(Document extract)
++++

No fewer than 4,000 persons from Lagos and some other parts of the country were at this year’s edition of the annual autism conference organised by the Guaranty Trust Bank Plc.
The two-day event held in Lagos and rounded off, on Wednesday, with a theme, “Autism: Transitions, vocational skills and the role of technology,” was the ninth in the series.
Aside facilitators who are caregivers, healthcare professionals including Dr. Loretta Burns, an expert in the field of neurodevelopmental disorders, Dr. Tisa Hooper-Johnson, the Medical Director of the HFHS Center for Autism and Developmental Disabilities (CADD), USA and Janette Washington, a speech-language pathologist, many parents and school owners who have children living with autism stormed the conference and some with their affected children.
They told Tribune that they came to acquire new knowledge and skills that would help them and their children living with autism to living a better and more purposeful life.
Autism, according to the encyclopedia, is a developmental disorder of variable severity that is characterised by difficulty in social interaction, communication and by restricted or repetitive patterns of thought and behaviour.

++++

Answer these questions from the autism conference report:
1. How many people attended this year's event?
2. What was the conference theme?
3. What is Janette Washington's profession?
The material that comes next has no connection to the text above.

Collected data entries:
++++

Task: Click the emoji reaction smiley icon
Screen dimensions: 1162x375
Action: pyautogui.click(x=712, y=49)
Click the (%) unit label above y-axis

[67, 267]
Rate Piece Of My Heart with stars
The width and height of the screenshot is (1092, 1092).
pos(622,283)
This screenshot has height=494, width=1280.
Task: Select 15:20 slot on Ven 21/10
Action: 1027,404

++++

(Answer to the problem)
1. No fewer than 4,000 persons
2. "Autism: Transitions, vocational skills and the role of technology"
3. Speech-language pathologist